[Opening Data to process section]
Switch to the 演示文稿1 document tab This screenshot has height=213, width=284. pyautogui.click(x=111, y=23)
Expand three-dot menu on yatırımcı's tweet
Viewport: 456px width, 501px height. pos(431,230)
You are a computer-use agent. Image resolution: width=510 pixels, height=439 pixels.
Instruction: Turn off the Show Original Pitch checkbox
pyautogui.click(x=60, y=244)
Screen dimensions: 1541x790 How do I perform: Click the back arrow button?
[Closing Data to process section]
[Opening Data to process section]
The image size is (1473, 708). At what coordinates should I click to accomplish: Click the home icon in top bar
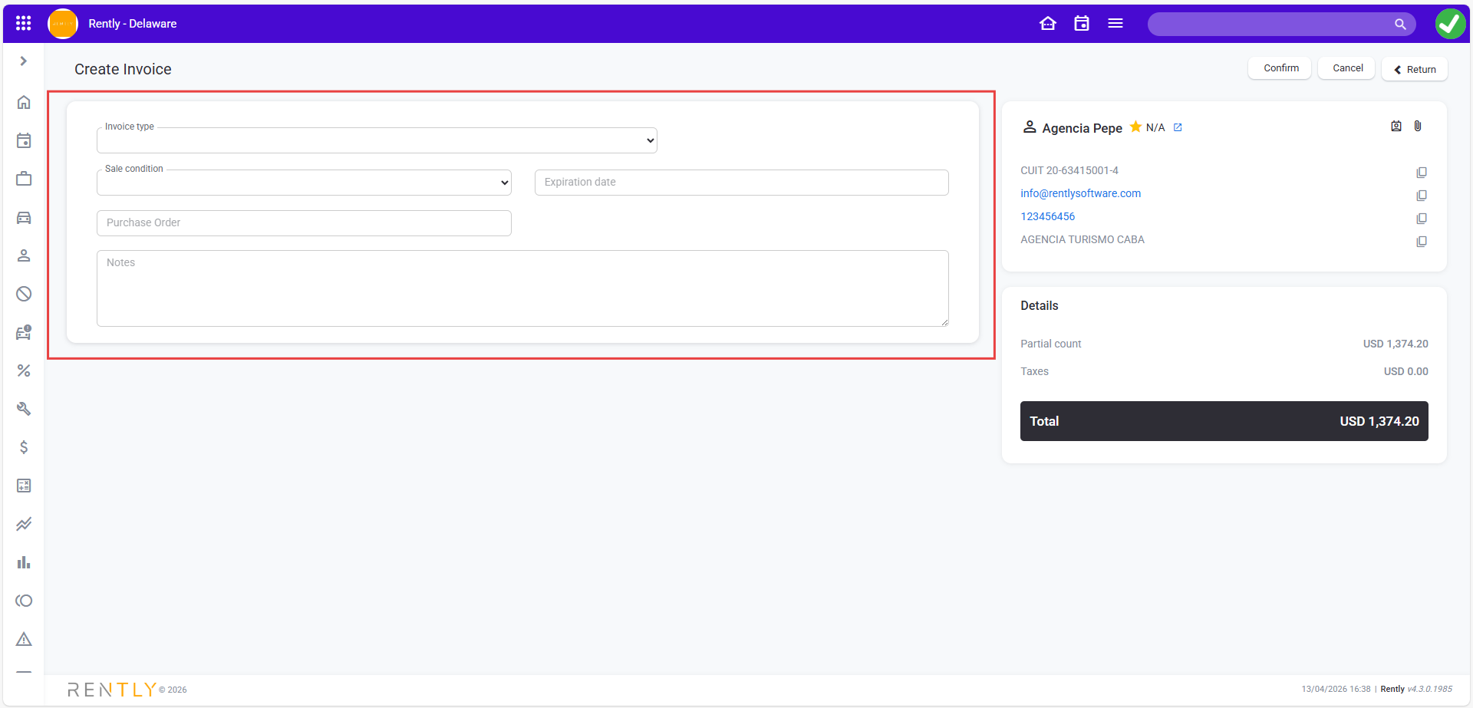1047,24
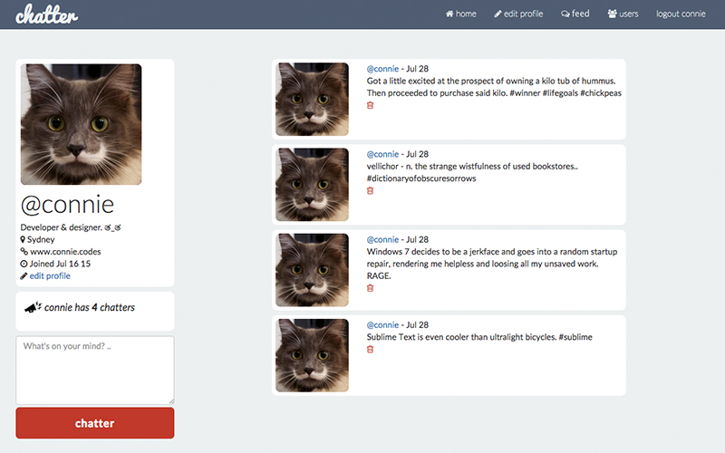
[Closing Data to process section]
▶ [What you will do]: Transcribe the lines above between the line holding "Switch to the" and the line holding "You are a computer-use", inclusive, exactly as they stand and with nothing added.

▶ [Reply to the exercise]:
Switch to the 演示文稿1 document tab This screenshot has height=213, width=284. pyautogui.click(x=111, y=23)
Expand three-dot menu on yatırımcı's tweet
Viewport: 456px width, 501px height. pos(431,230)
You are a computer-use agent. Image resolution: width=510 pixels, height=439 pixels.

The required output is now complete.